◆ EXERCISE AIM: Could the records below be restated word for word, without a single picture?

◆ MATERIAL FOR THIS EXERCISE:
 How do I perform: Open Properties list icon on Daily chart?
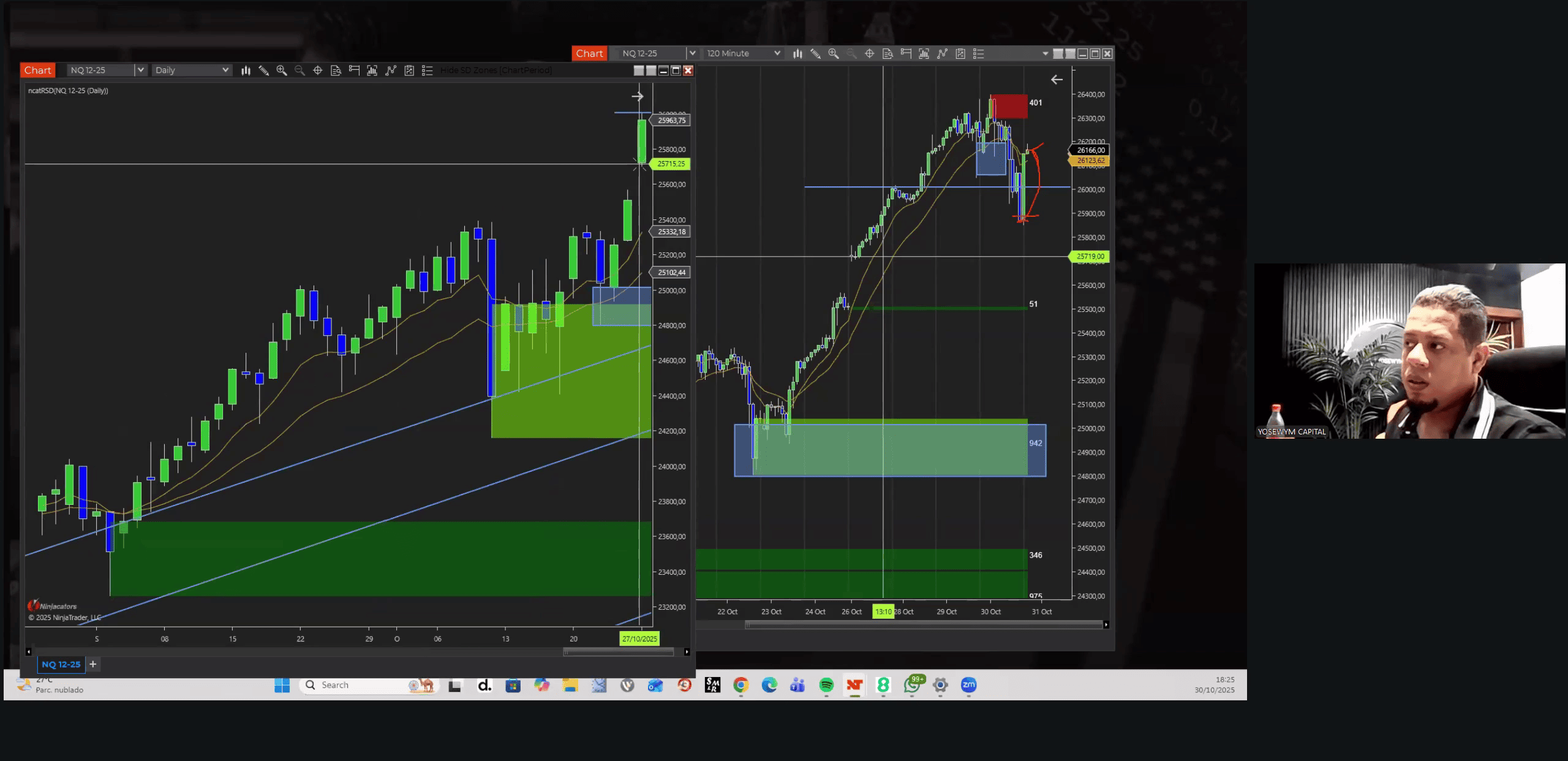(x=428, y=70)
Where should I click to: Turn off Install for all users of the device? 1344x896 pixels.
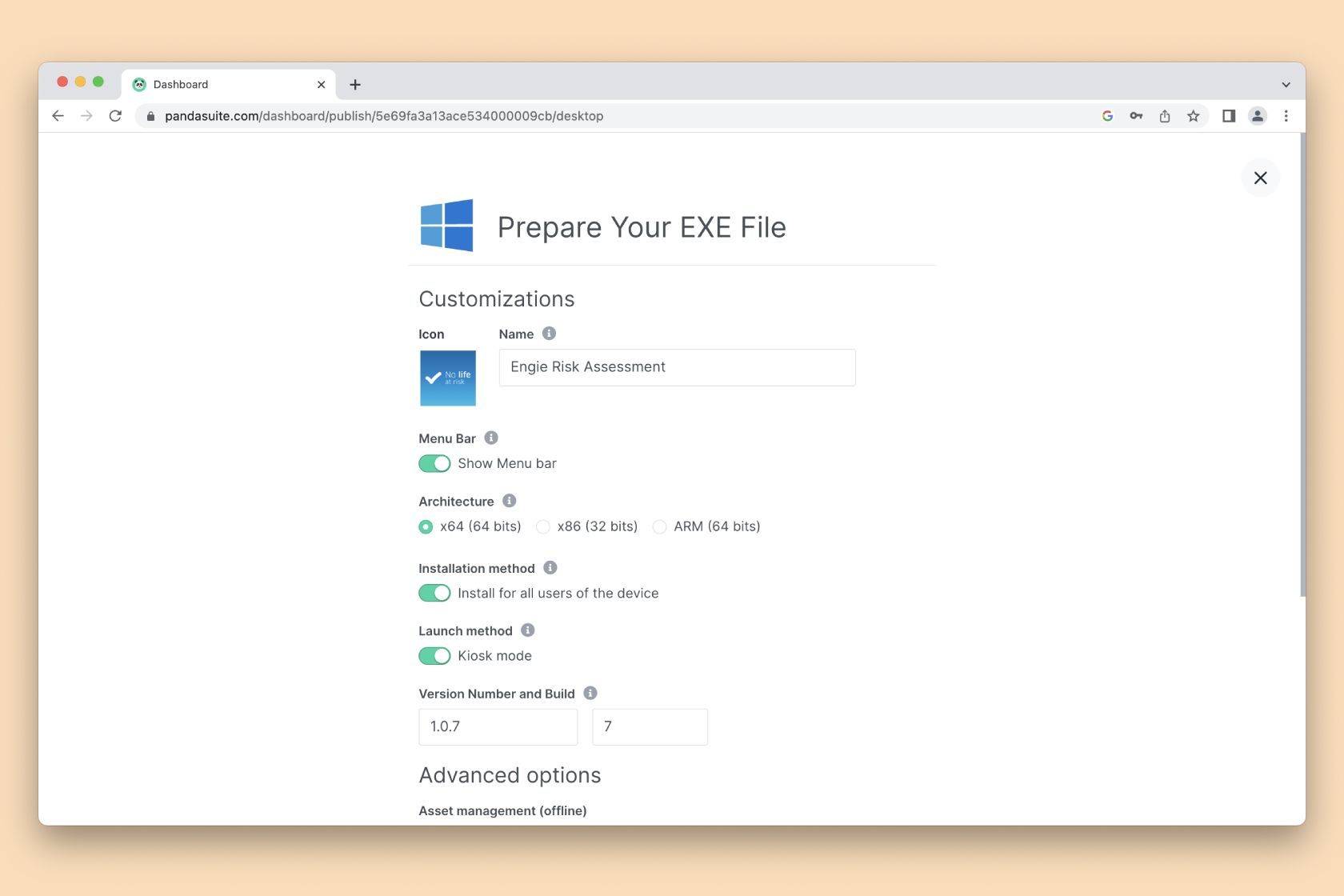point(434,593)
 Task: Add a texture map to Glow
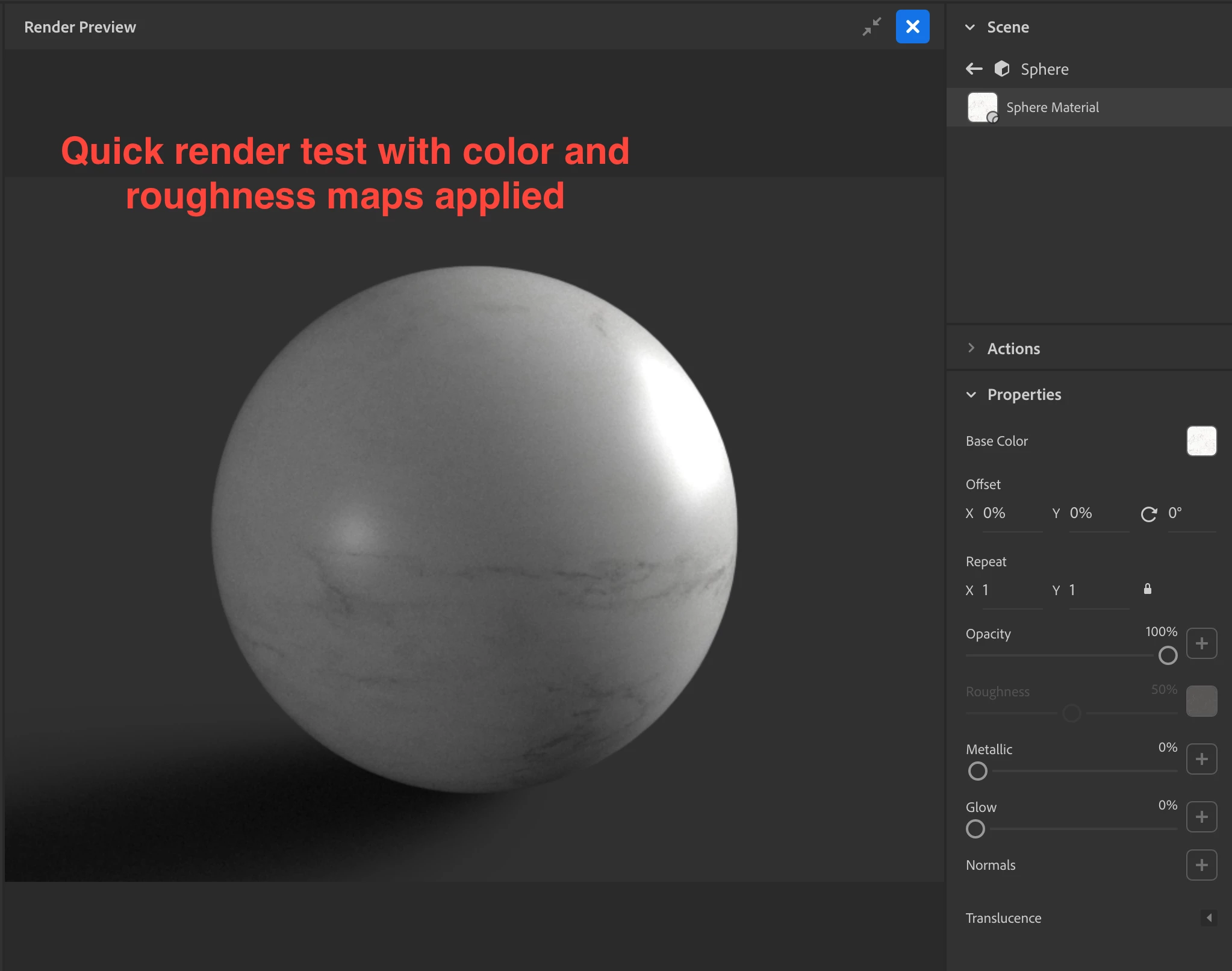point(1201,817)
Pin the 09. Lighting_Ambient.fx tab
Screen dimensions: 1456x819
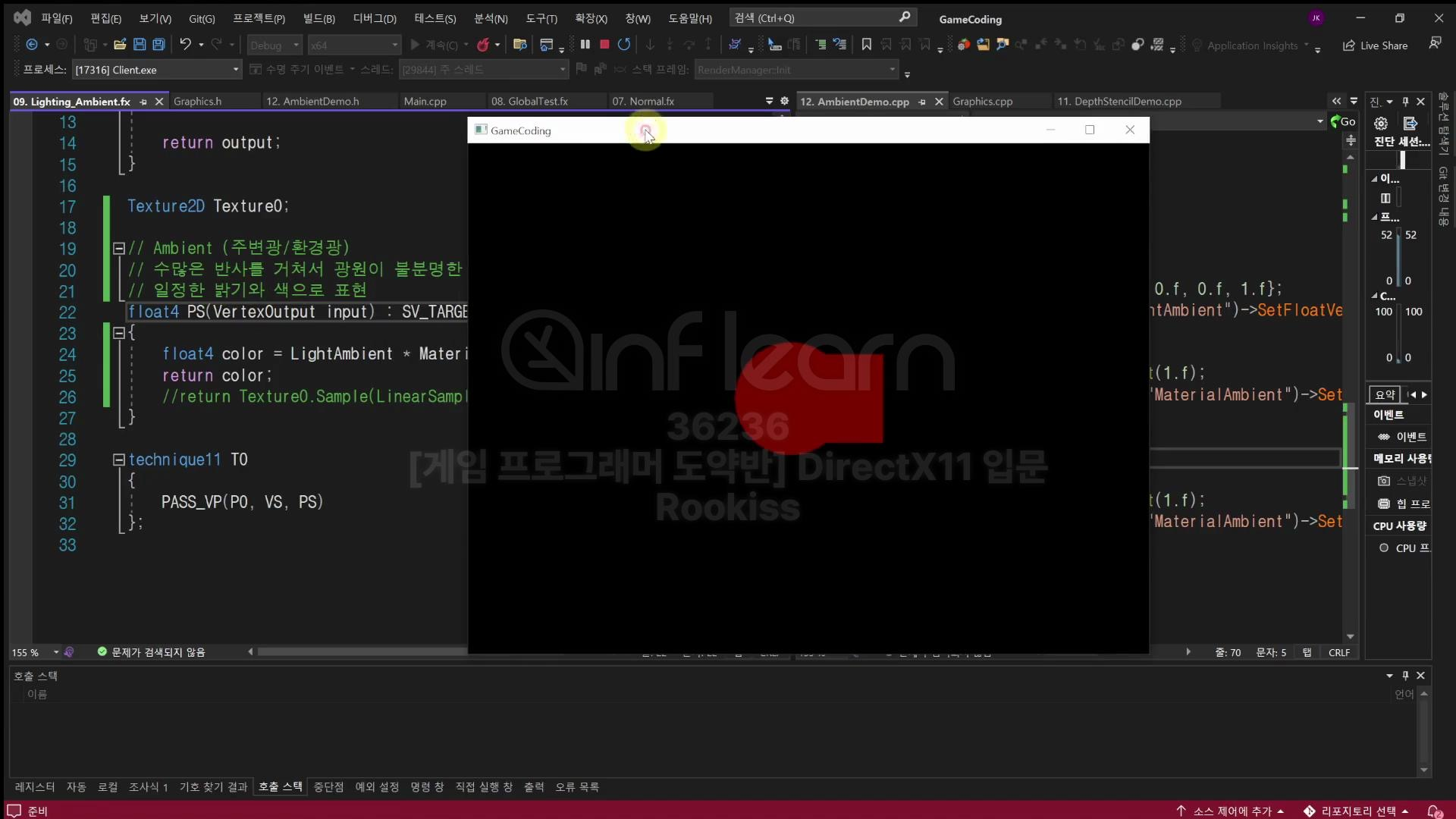143,102
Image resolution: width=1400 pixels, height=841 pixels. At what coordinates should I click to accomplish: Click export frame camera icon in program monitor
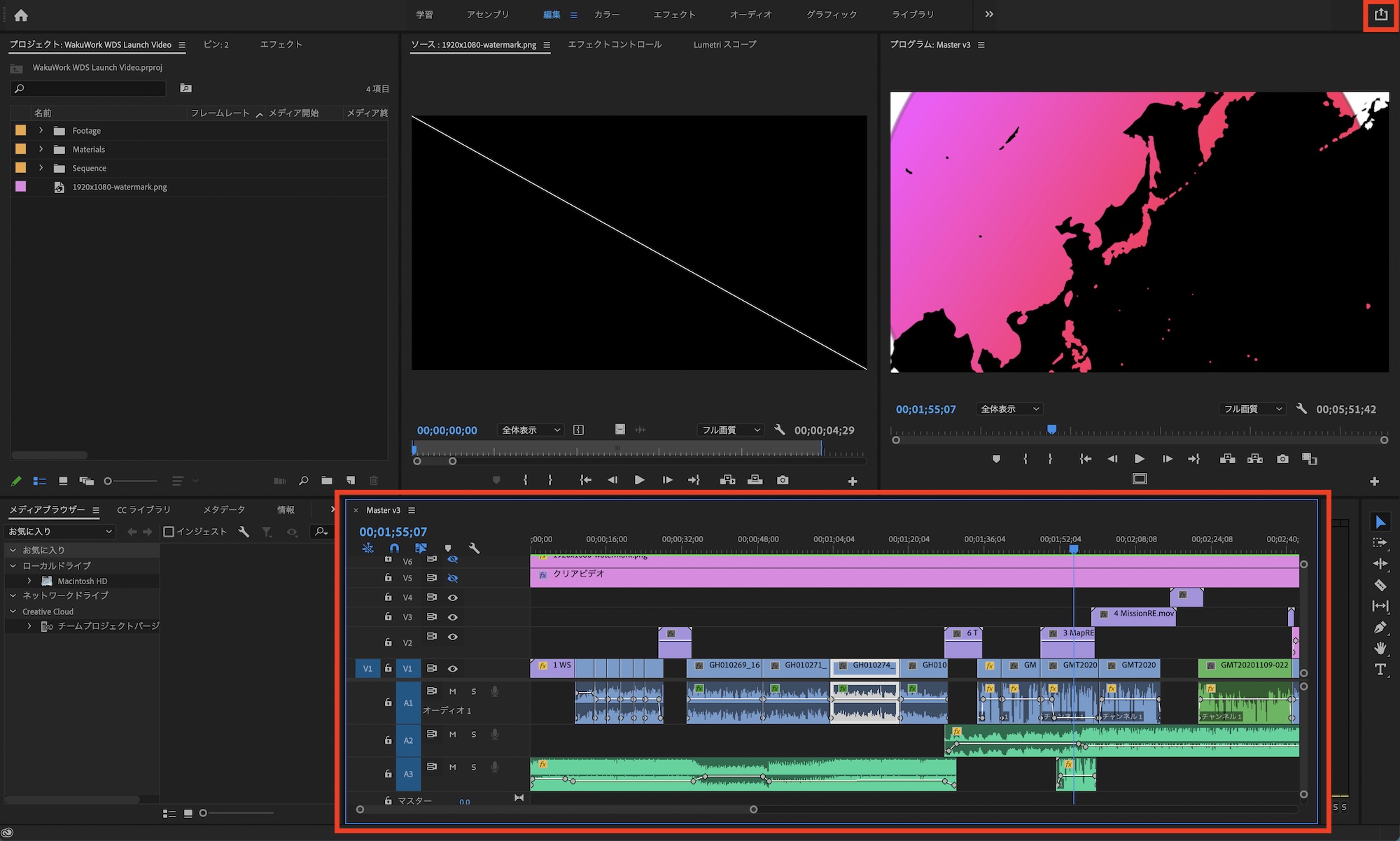[x=1282, y=459]
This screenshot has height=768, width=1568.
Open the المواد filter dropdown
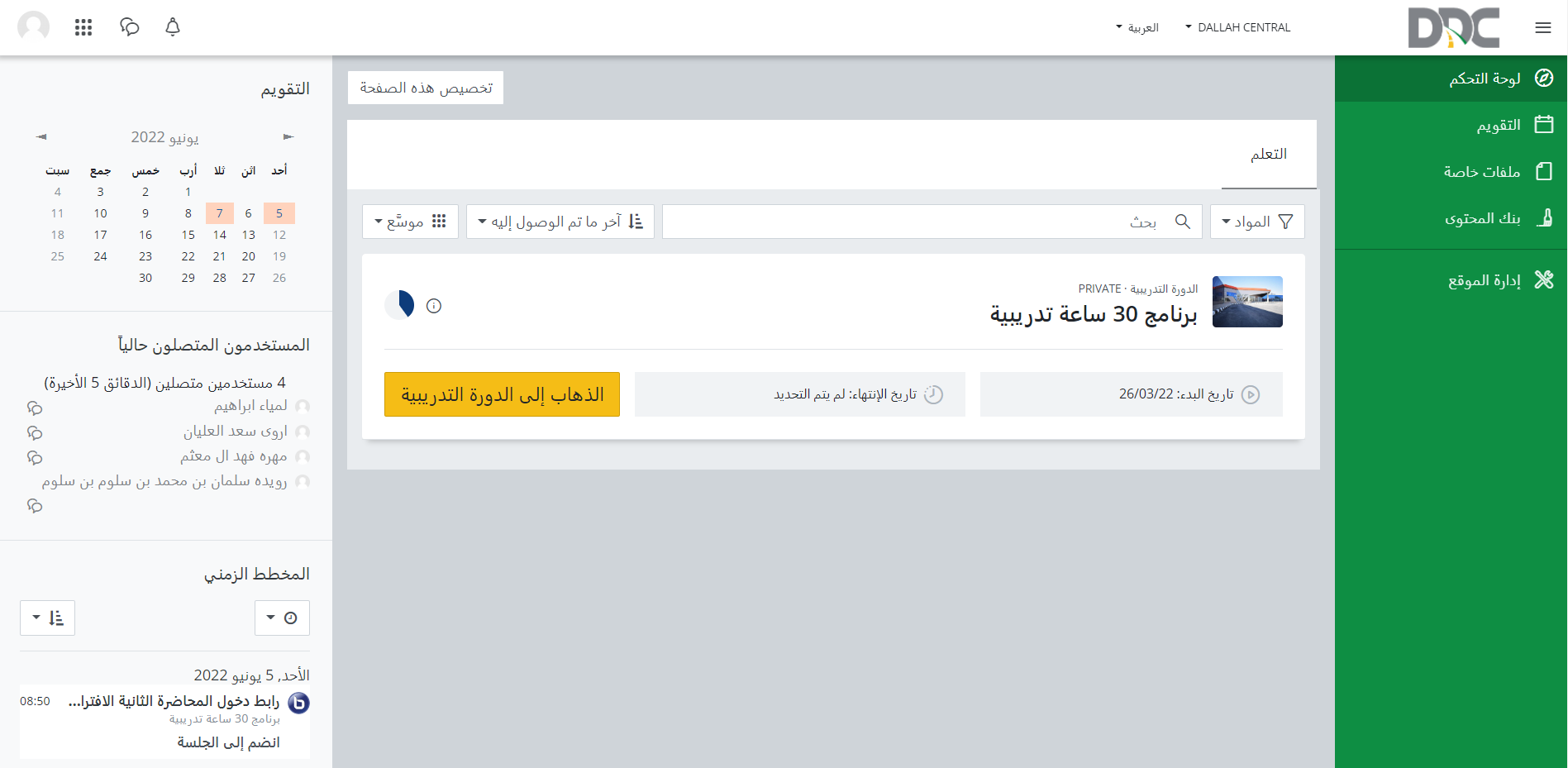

◆ RESPONSE TO THE EXERCISE:
 How do I perform: Open Properties list icon on Daily chart?
(x=428, y=70)
Where should I click to: Turn off Install for all users of the device? 1344x896 pixels.
point(434,593)
 Task: Add a texture map to Glow
point(1201,817)
Pin the 09. Lighting_Ambient.fx tab
Screen dimensions: 1456x819
143,102
Image resolution: width=1400 pixels, height=841 pixels. At what coordinates should I click to accomplish: Click export frame camera icon in program monitor
[x=1282, y=459]
This screenshot has height=768, width=1568.
Open the المواد filter dropdown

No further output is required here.